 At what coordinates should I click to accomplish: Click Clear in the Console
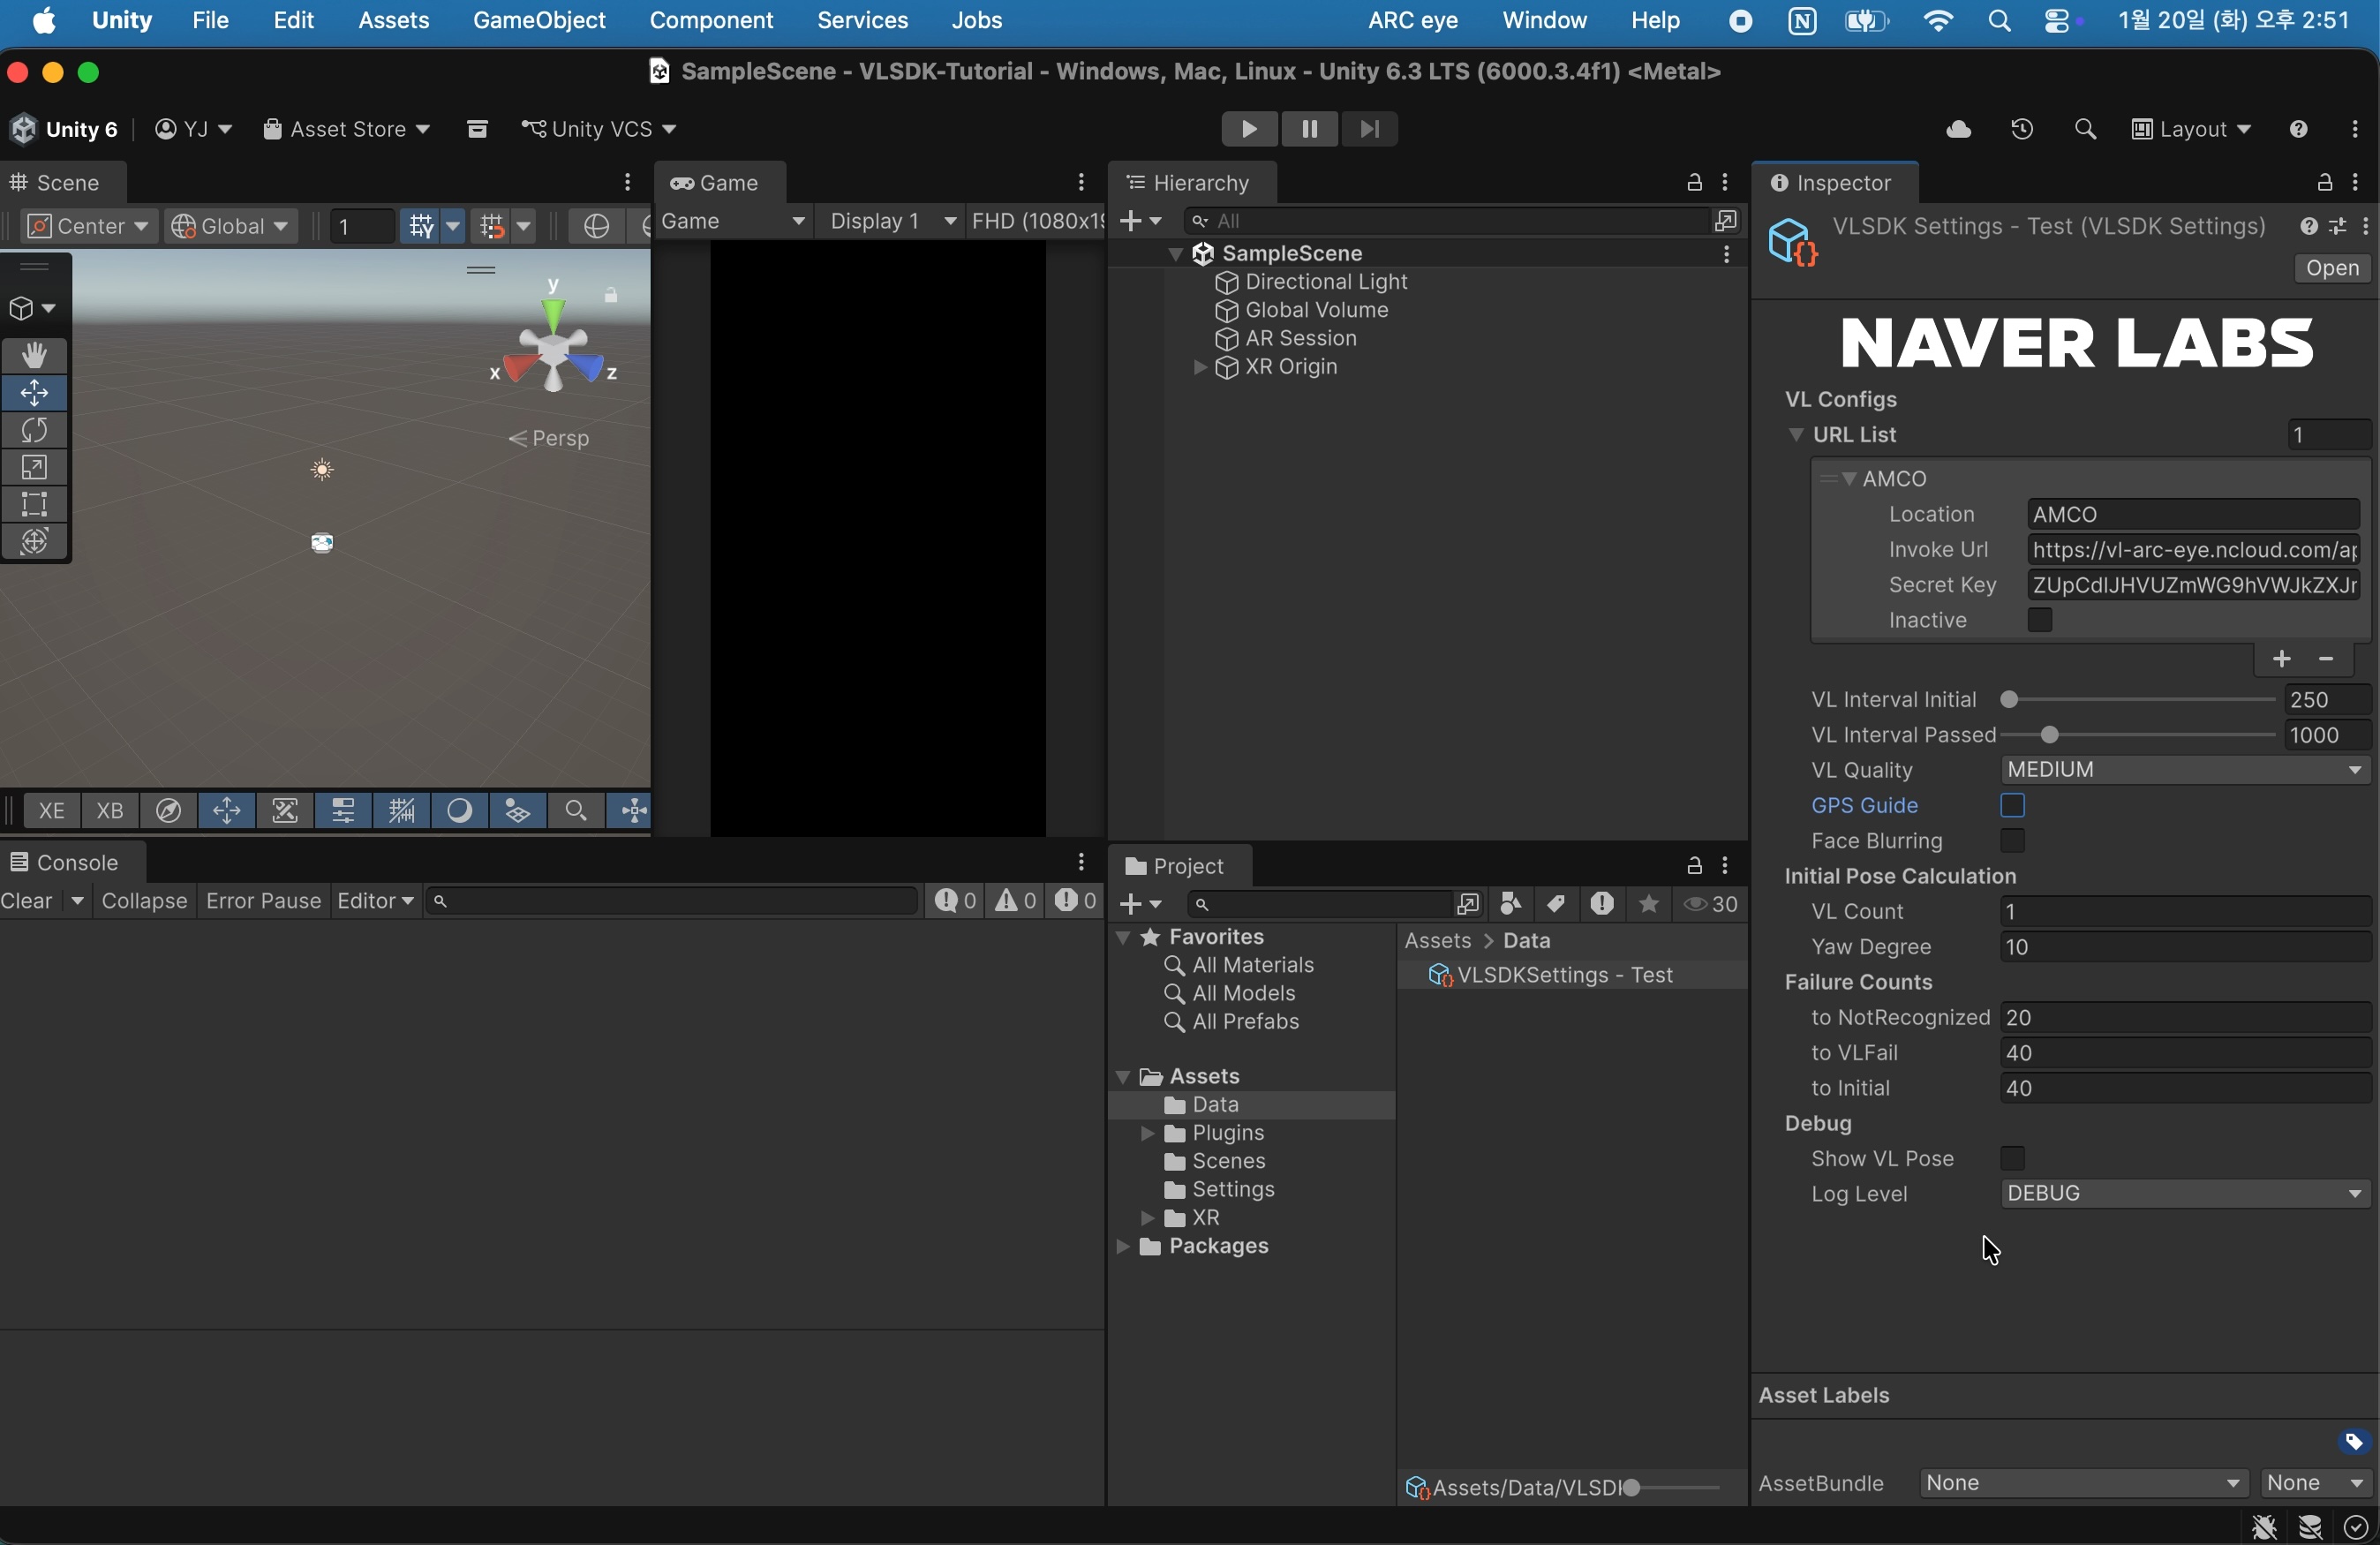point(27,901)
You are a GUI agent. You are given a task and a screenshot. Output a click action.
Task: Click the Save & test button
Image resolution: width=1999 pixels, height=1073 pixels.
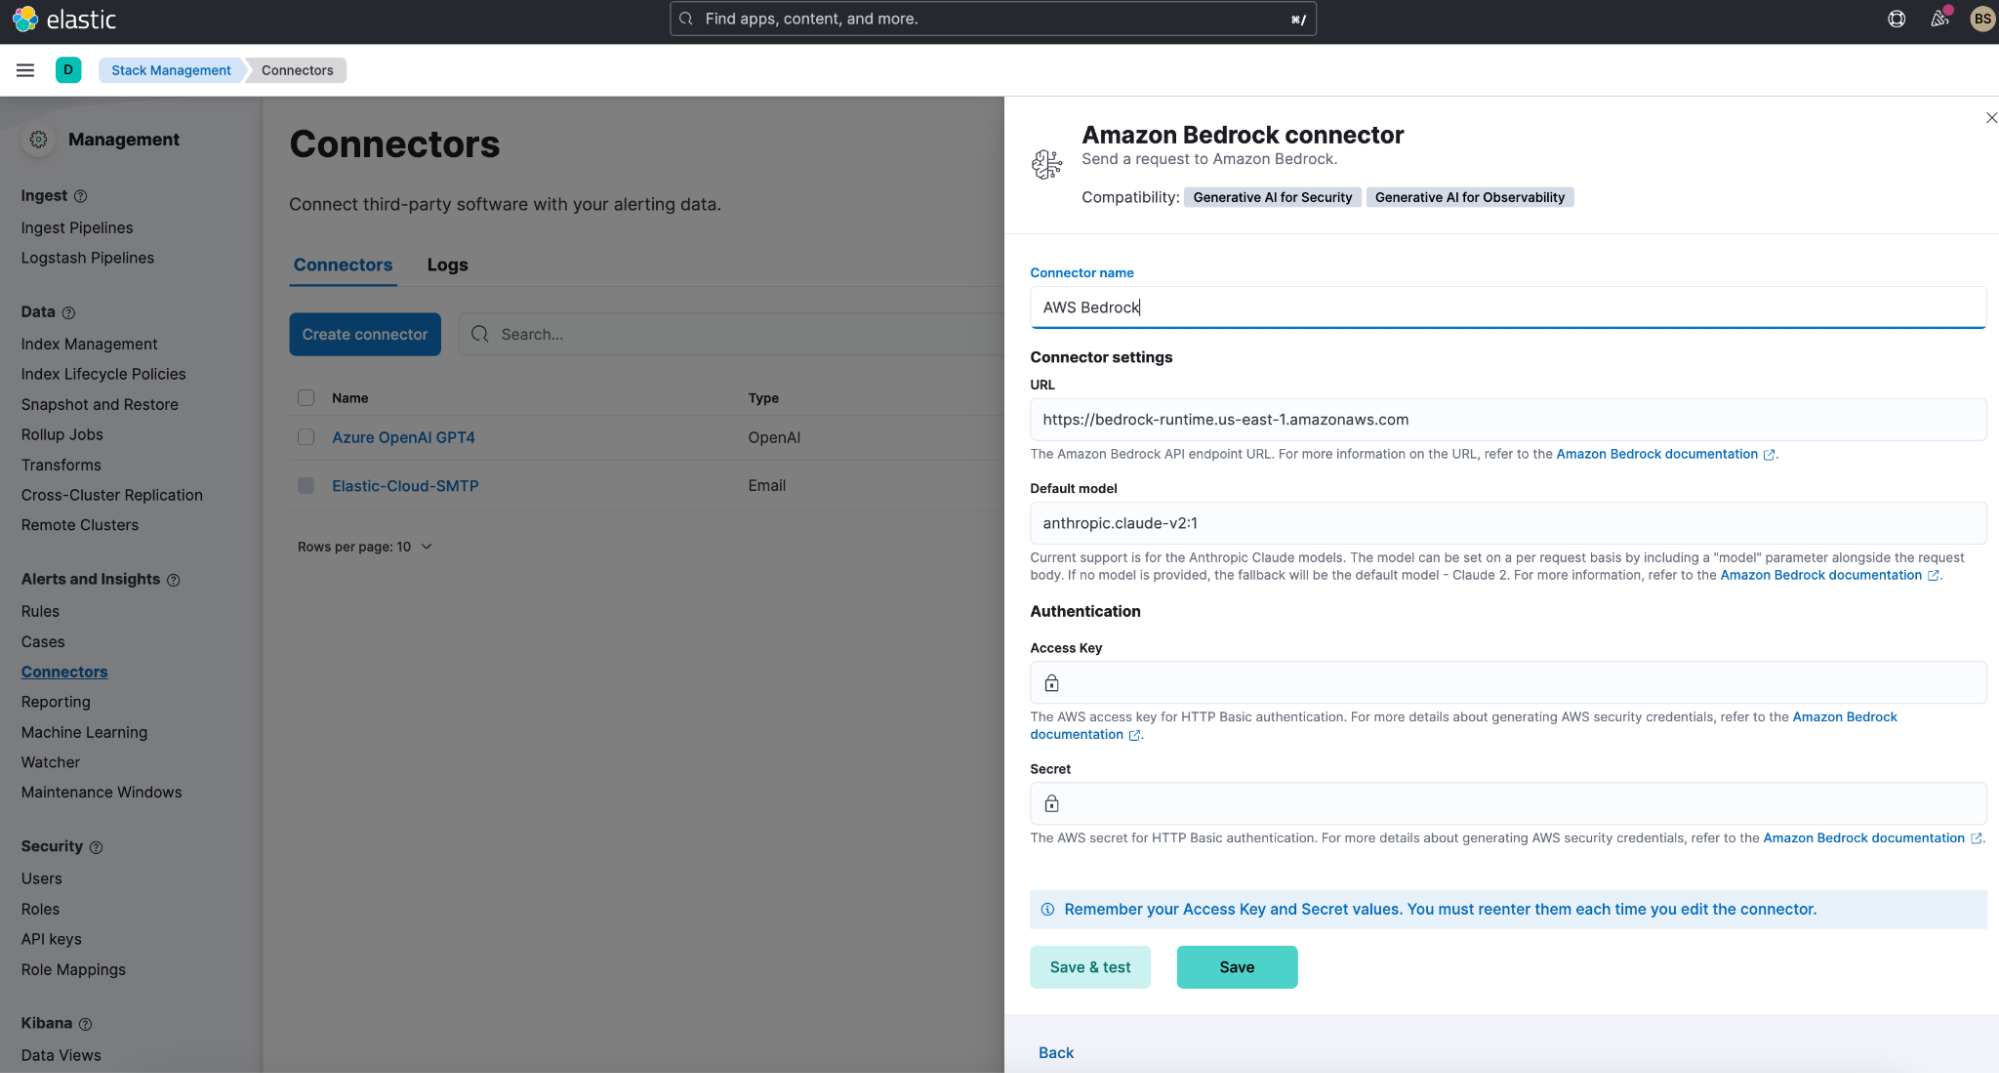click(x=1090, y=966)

-------

## TASK GOAL
If the data includes images, skip them and copy every line exactly.

## COMPLETED TASK
 At what coordinates should I click to accomplish: Click Clear in the Console
point(27,901)
You are a GUI agent. You are given a task and a screenshot. Output a click action.
Task: Click the Save & test button
Image resolution: width=1999 pixels, height=1073 pixels.
click(x=1090, y=966)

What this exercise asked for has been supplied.